RECORDS SHOWN:
<<<<

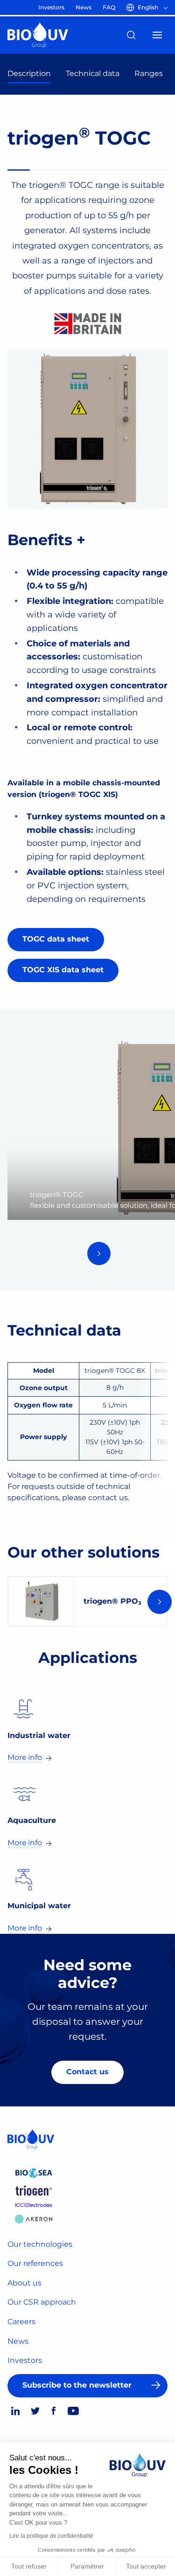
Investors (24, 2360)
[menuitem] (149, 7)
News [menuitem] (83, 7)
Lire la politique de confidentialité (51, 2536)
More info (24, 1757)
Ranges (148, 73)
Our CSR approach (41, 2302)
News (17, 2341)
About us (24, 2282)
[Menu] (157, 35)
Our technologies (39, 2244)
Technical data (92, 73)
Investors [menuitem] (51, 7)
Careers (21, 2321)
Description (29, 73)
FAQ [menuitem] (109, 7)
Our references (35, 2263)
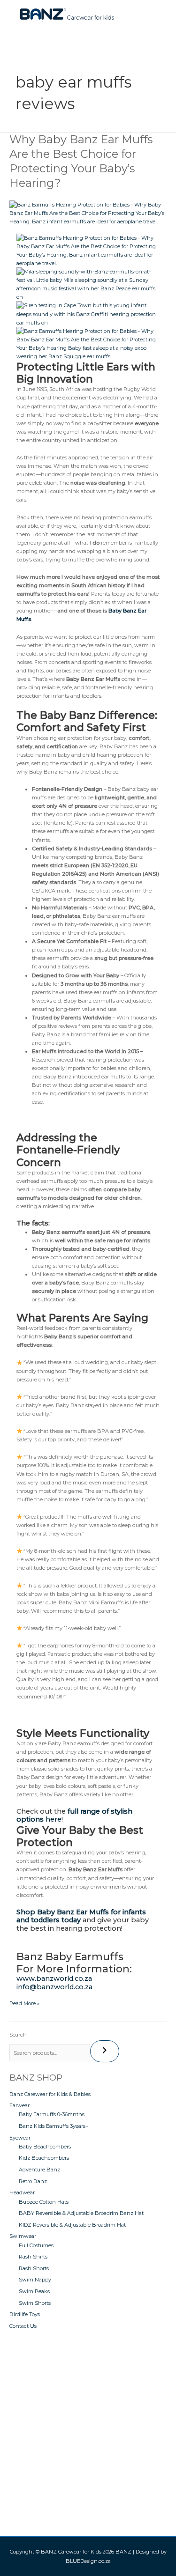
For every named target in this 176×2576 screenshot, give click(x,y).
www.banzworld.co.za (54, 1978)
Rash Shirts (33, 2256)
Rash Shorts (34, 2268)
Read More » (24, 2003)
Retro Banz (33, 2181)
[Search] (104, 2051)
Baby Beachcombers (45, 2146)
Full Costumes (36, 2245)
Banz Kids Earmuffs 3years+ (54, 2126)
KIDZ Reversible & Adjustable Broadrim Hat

>>>>

WORK TASK:
The entries above should be retyped exactly, minus any pictures.

OUTPUT OF THE TASK:
Investors (24, 2360)
[menuitem] (149, 7)
News [menuitem] (83, 7)
Lire la politique de confidentialité (51, 2536)
More info (24, 1757)
Ranges (148, 73)
Our CSR approach (41, 2302)
News (17, 2341)
About us (24, 2282)
[Menu] (157, 35)
Our technologies (39, 2244)
Technical data (92, 73)
Investors [menuitem] (51, 7)
Careers (21, 2321)
Description (29, 73)
FAQ [menuitem] (109, 7)
Our references (35, 2263)
For every named target in this 176×2576 screenshot, give click(x,y).
www.banzworld.co.za (54, 1978)
Rash Shirts (33, 2256)
Rash Shorts (34, 2268)
Read More » (24, 2003)
Retro Banz (33, 2181)
[Search] (104, 2051)
Baby Beachcombers (45, 2146)
Full Costumes (36, 2245)
Banz Kids Earmuffs 3years+ (54, 2126)
KIDZ Reversible & Adjustable Broadrim Hat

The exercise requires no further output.